His thoughts were interrupted at this point by the pressure of a hand on his arm. Looking round, he saw an old woman sitting at the next table. Worn face. Sombre eyes. On the breadline, he thought. There were a million like her.

‘I’ve seen you before,’ she said.

He studied her. ‘I don’t remember you.’

‘No, of course not.’ She looked away from him with a smile that was almost coy. ‘How could you?’ Then, though her head remained in profile, her eyes slid sideways until they rested on him again. ‘My name is Madame Zola.’

‘And mine’s Moses.’

‘An unusual name,’ Madame Zola observed. ‘A name with a destiny. You see this cup of tea?’

Moses nodded, smiling.

‘I made this cup of tea last until you came.’

‘And now,’ she put her cup down, and leaned towards him with the air of a conspirator, ‘there is something I must show you.’

‘Show me? What?’

Madame Zola waved his questions away like flies. They were tiresome questions. He hadn’t understood.

‘I have to show you,’ she said, ‘not speak about it. I cannot speak about it. Come. It’s not far.’

Abandoning her cup of tea with a wistful smile — it was still more than two-thirds full; she could have waited another two days for him — she rose to her feet.

‘Yes,’ Moses was saying, ‘but why me?’

‘Because you,’ and her smile became indulgent, ‘you came through the door.’

He followed her across the café.

‘Who knows,’ she joked, as they stepped out into the September sunlight, ‘maybe it’s your future I’ll show you.’

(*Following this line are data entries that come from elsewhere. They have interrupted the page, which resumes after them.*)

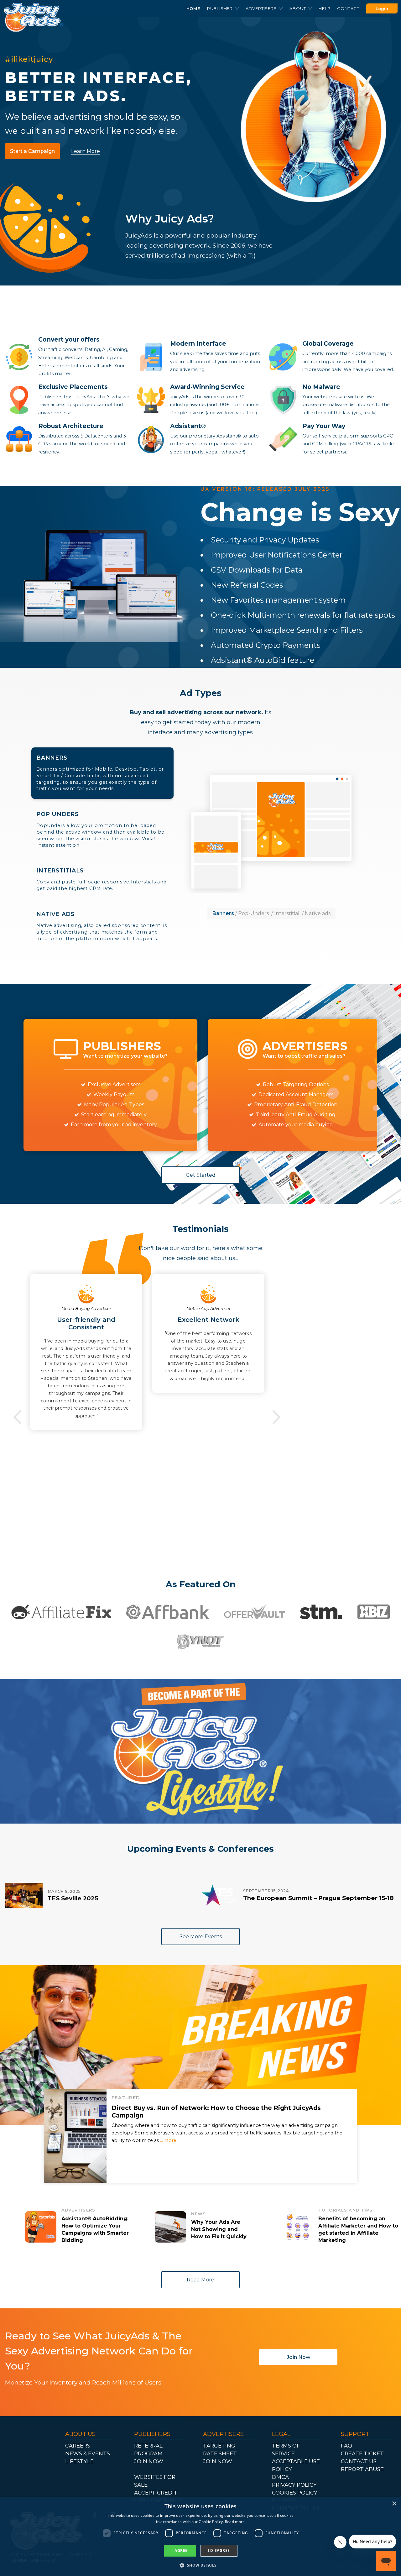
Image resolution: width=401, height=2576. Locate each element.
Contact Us (359, 2461)
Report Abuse (362, 2469)
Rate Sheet (220, 2453)
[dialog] (200, 2536)
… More (167, 2140)
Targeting (219, 2445)
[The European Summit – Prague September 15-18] (219, 1895)
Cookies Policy (294, 2493)
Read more (235, 2521)
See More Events (201, 1937)
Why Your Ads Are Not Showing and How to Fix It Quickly (219, 2229)
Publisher (220, 8)
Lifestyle (79, 2461)
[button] (200, 2564)
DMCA (280, 2477)
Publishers (152, 2434)
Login (382, 8)
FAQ (346, 2445)
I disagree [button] (219, 2550)
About (298, 8)
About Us (80, 2434)
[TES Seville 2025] (24, 1895)
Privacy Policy (294, 2485)
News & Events (87, 2453)
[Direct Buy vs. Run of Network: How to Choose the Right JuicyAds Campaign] (75, 2136)
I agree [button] (180, 2550)
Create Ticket (362, 2453)
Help (324, 8)
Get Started (201, 1175)
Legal (281, 2434)
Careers (77, 2445)
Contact (348, 8)
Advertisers (262, 8)
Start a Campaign (32, 151)
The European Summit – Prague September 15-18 (318, 1898)
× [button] (394, 2503)
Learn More (85, 151)
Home (193, 8)
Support (355, 2434)
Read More (200, 2280)
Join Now (298, 2357)
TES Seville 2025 (73, 1898)
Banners (100, 772)
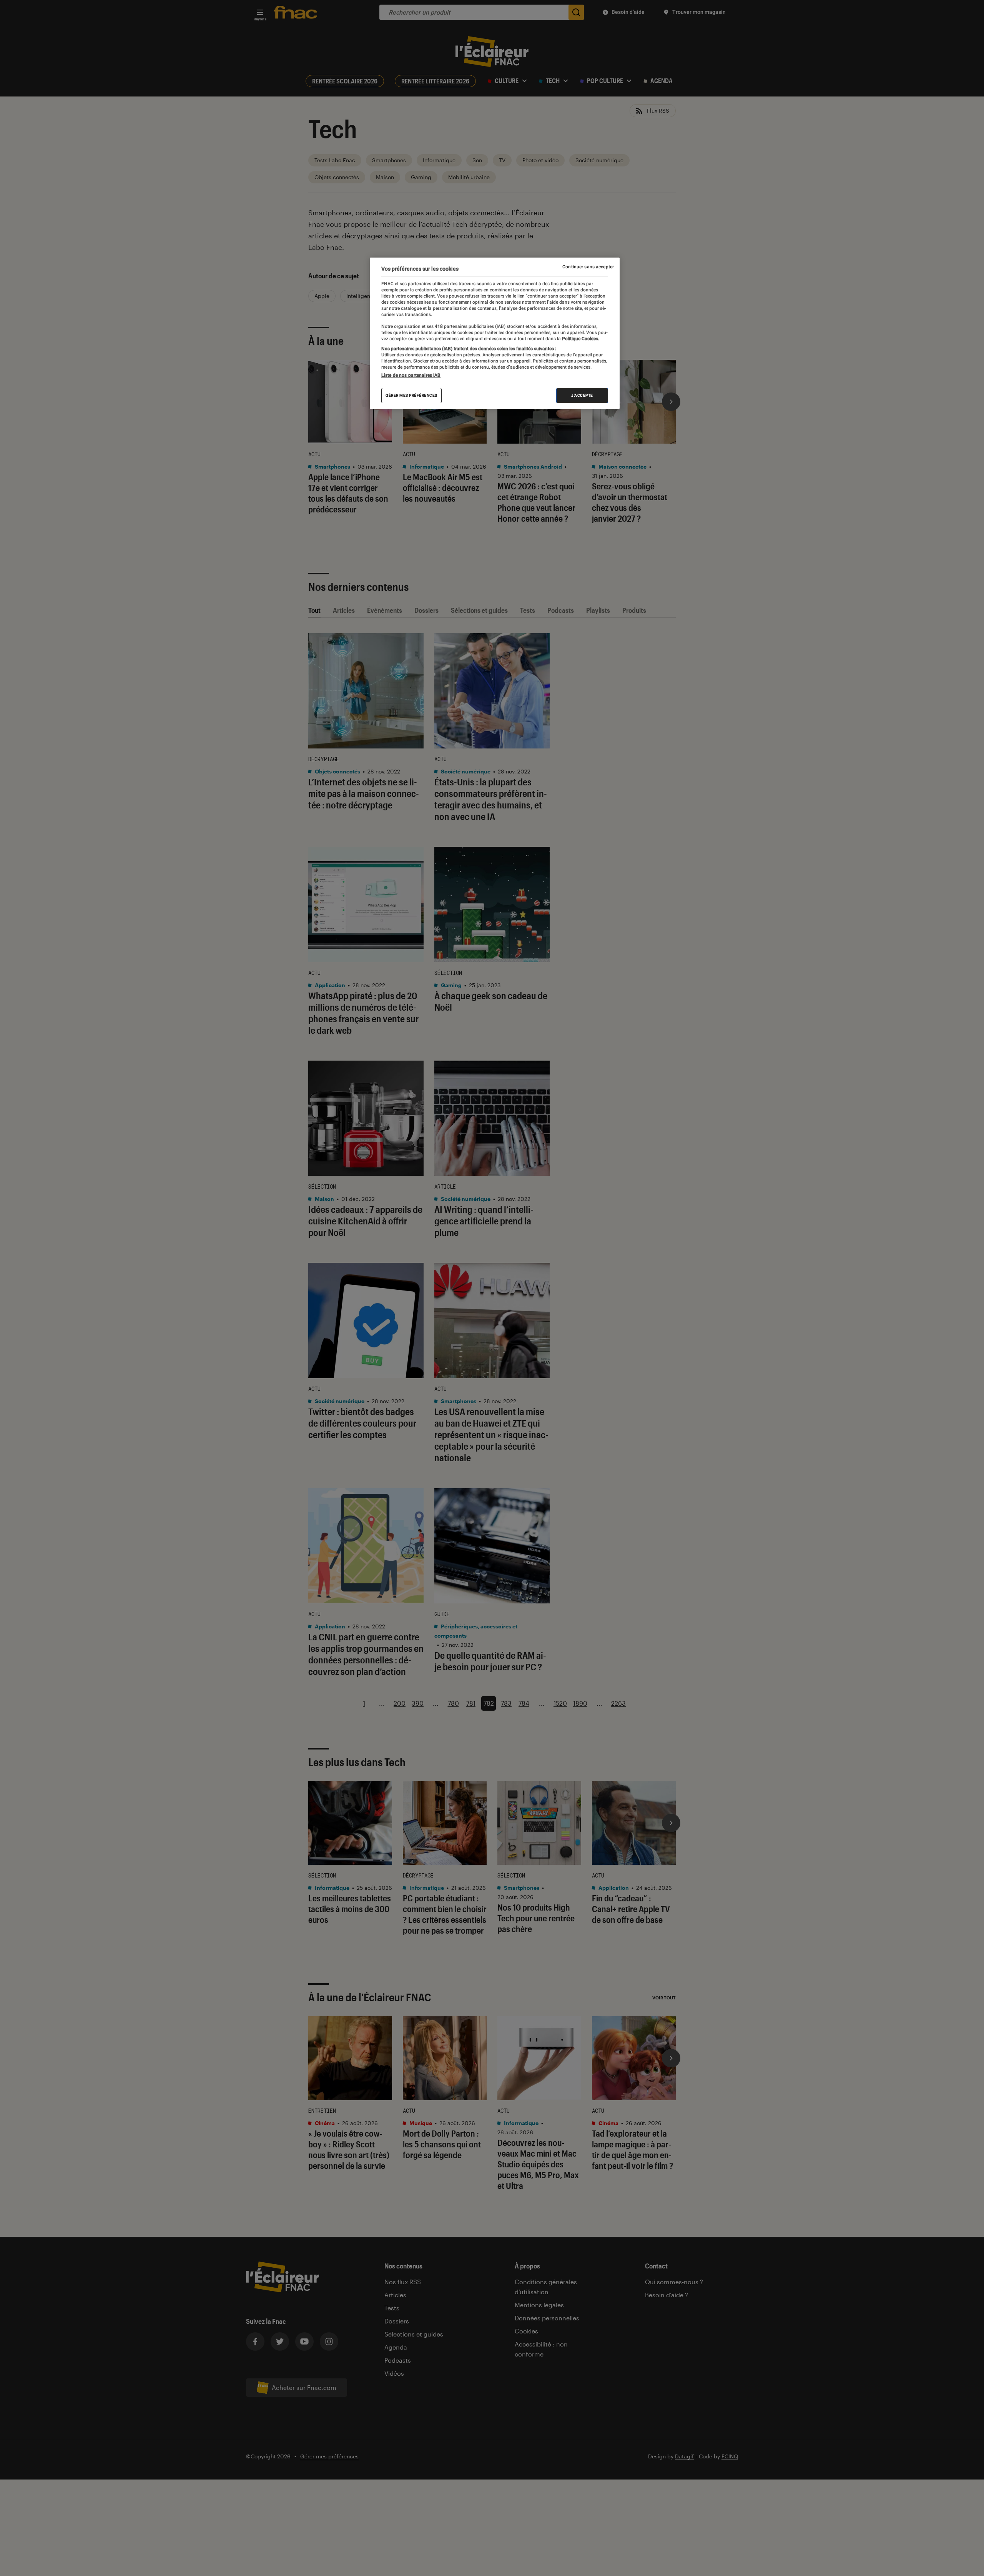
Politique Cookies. (580, 338)
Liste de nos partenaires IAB (410, 375)
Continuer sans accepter (588, 266)
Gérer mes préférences (411, 395)
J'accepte (582, 395)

She was taking him to the building, the building where she had lived with Christos, the building where Christos had died. In those days it had been as white as the keys on a piano and she had told Christos that and he had said That would be strange music, meaning music played on a piano with no black keys. Since then the building had changed colour many times. It had been grey, cream, green and brown. Now it was pink. So many disguises. To forget the past and be young always. Like a soul passing through its different reincarnations. Some buildings had souls, she decided, and she had told Christos that too. He had laughed and she had seen the secret part of his beard that grew, black and soft, on the underside of his chin. Soul, he had scoffed. You have a head full of wool and no knitting needles. But she knew, you see. She knew the building would go on changing colour until it had been through every colour of the rainbow. Only then would it be allowed to die, to rest. She had seen visions of its destruction, but she had never been able to place them in time. It hadn’t surprised her to receive a vision of the building again that afternoon — she often saw it; it contained the ashes of her happiest years — but it was curious how it had merged with the vision of the tall dark stranger, Moses, who now walked beside her. She didn’t understand precisely in what way the two were connected, only that some connection must exist. She felt impelled to bring them together.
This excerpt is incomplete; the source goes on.